Podsumowanie “żniw” drogówki
Bezlitośnie 293 mandaty poszły w ręce kierowców. Nie wszyscy jednak mogą uznać się za “szczęściarzy” otrzymując jedynie upomnienie finansowe – 23 osoby będą musiały zmierzyć się z sądem. Dla niektórych nagrodą była jedynie pouczająca rozmowa – dokładnie 85 razy policjanci zdecydowali się na ustne upomnienie.
Czy były ekstremalne przypadki?
Można by powiedzieć, że to był dość spokojny dzień na drodze – tylko jednemu “śmiałkowi” zatrzymano prawo jazdy za wariacką jazdę przekraczającą dozwoloną prędkość o ponad 50 km/h na terenie zabudowanym.

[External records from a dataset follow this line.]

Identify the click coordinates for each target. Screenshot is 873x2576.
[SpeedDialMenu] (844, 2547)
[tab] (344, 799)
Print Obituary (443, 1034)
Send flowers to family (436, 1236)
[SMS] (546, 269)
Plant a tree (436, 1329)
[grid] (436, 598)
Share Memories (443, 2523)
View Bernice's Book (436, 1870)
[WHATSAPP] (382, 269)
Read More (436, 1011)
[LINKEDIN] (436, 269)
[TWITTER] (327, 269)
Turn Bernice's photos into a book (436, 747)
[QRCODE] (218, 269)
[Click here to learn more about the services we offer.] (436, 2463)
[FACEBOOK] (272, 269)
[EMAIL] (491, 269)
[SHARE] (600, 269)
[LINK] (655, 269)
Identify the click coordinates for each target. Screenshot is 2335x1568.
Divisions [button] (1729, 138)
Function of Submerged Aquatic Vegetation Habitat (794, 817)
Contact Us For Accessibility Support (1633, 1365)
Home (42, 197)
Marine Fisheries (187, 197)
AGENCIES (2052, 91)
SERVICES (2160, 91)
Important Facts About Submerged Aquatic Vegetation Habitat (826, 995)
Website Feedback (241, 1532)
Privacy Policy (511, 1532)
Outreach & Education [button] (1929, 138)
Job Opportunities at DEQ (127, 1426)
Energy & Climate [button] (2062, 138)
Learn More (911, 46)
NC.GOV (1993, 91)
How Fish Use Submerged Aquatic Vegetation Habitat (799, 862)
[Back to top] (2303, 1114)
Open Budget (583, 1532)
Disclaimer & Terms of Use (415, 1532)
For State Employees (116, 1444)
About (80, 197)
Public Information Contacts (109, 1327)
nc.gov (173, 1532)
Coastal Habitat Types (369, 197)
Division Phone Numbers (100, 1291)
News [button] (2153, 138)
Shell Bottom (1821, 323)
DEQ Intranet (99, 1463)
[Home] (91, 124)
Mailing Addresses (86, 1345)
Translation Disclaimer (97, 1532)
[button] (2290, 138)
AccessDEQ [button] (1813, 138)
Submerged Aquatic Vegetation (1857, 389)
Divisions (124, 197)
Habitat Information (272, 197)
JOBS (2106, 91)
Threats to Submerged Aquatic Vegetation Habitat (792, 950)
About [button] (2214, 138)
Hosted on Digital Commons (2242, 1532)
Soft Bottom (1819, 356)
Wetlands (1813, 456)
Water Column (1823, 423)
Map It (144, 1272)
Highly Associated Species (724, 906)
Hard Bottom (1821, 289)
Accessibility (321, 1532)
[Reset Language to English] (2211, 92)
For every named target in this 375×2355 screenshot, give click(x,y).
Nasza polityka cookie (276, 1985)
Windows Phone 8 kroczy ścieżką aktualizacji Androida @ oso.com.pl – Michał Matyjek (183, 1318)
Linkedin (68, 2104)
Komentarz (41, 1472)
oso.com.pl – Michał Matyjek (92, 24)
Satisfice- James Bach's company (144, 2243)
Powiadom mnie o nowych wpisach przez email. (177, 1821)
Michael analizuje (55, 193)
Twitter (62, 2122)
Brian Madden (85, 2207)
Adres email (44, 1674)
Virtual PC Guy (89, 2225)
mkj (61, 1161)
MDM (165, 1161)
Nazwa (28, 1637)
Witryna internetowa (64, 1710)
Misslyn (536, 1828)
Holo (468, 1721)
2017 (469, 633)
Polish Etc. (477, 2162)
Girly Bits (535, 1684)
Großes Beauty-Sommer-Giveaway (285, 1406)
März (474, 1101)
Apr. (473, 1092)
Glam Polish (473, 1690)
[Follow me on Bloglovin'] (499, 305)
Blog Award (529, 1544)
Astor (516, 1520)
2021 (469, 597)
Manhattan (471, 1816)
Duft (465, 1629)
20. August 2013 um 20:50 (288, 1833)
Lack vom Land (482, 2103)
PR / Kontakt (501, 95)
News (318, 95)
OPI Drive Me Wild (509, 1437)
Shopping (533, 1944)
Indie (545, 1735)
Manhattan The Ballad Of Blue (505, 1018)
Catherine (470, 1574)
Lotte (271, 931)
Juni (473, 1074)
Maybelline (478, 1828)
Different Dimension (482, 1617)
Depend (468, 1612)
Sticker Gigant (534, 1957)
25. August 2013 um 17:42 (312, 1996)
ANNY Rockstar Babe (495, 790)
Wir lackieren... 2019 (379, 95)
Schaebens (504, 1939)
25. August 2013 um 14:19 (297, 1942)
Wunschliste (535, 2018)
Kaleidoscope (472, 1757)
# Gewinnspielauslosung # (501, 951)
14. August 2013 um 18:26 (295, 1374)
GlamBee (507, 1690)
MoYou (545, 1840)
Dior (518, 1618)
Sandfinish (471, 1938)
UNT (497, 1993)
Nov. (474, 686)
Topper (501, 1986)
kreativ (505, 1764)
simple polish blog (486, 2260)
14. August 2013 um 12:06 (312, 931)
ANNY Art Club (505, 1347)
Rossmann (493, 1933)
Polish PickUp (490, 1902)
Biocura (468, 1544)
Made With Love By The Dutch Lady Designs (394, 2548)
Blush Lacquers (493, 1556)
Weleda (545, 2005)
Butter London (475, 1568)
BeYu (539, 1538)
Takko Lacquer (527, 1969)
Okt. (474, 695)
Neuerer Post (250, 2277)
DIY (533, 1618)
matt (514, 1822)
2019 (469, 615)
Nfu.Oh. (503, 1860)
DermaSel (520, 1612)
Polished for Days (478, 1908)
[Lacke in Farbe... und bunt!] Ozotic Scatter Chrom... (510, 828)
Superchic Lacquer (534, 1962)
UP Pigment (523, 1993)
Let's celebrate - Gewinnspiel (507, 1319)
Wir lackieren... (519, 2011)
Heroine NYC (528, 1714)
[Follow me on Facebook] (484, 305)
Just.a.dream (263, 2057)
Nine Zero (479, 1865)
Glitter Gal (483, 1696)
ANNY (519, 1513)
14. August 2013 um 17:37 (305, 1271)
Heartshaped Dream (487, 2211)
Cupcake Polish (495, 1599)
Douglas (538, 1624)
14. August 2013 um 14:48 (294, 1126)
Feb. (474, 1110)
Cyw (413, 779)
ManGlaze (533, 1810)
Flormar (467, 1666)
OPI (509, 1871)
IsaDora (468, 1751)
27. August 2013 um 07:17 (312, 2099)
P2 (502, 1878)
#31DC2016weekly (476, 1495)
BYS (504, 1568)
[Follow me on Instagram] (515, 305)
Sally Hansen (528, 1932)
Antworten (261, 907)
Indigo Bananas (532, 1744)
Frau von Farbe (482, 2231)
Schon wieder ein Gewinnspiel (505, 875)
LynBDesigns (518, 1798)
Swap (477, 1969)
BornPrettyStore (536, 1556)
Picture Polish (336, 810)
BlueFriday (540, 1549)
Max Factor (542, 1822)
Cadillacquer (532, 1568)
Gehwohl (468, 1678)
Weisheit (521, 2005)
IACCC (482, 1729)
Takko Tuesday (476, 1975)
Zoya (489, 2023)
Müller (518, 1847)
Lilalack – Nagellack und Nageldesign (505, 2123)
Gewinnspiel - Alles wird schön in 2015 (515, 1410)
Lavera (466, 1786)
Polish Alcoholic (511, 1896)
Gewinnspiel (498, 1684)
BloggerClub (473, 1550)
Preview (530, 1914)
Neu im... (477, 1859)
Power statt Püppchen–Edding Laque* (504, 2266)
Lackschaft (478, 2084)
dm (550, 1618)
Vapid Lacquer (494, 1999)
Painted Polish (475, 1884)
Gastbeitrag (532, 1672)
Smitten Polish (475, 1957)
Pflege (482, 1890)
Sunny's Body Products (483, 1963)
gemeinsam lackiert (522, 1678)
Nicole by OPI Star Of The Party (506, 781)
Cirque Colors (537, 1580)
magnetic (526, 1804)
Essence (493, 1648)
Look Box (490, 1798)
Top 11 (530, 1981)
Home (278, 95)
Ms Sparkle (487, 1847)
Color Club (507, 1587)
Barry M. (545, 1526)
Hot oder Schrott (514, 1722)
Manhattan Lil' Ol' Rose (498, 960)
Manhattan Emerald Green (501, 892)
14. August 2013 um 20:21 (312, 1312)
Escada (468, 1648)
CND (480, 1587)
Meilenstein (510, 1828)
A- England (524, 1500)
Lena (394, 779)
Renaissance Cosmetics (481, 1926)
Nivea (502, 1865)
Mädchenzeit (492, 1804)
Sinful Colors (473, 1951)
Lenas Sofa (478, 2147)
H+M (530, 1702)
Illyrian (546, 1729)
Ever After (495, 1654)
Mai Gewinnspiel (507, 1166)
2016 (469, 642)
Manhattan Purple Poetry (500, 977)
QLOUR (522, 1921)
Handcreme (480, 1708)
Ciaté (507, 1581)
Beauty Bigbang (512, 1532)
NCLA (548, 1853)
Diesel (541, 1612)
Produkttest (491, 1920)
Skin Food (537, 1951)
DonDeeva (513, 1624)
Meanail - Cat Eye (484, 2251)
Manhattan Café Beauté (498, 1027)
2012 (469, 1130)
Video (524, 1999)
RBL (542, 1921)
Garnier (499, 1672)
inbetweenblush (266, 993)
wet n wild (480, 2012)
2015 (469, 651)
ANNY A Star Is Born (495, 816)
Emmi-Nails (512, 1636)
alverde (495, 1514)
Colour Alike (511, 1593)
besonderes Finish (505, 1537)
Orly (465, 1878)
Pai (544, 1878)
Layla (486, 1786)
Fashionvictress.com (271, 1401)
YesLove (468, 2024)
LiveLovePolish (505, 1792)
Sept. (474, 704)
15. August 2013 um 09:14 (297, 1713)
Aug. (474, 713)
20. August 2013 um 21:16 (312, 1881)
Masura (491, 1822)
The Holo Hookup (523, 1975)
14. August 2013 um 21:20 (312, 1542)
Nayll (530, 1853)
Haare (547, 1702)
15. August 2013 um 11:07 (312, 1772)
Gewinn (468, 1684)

Ale to nie koniec, bo drogówka miała też cztery asy w rękawie – kierowców, którzy mimo zakazu wsiadli za kółko, oraz jednego, który miał wyjątkowo zły dzień, gdyż oprócz jazdy “pod wpływem” wpadł z narkotykami. Dodatkowo, 12 dowodów rejestracyjnych zniknęło z rąk właścicieli.
Co z tego wynika?
Czy to zasadzka, czy niezbędna lekcja bezpieczeństwa? Jedno jest pewne: w Lublinie nie ma żartów, jeśli chodzi o prędkość. A może to ostrzeżenie dla wszystkich, by zwolnili w rejonach, gdzie o krok od tragedii są najmłodsi użytkownicy drogi – piesi? Niech ten radarowy nalot będzie przestrogą, że przekraczanie limitów może kosztować więcej niż tylko pieniądze – bezpieczeństwo jest przecież bezcenne. Jak myślicie, czy takie działania to krok w dobrym kierunku?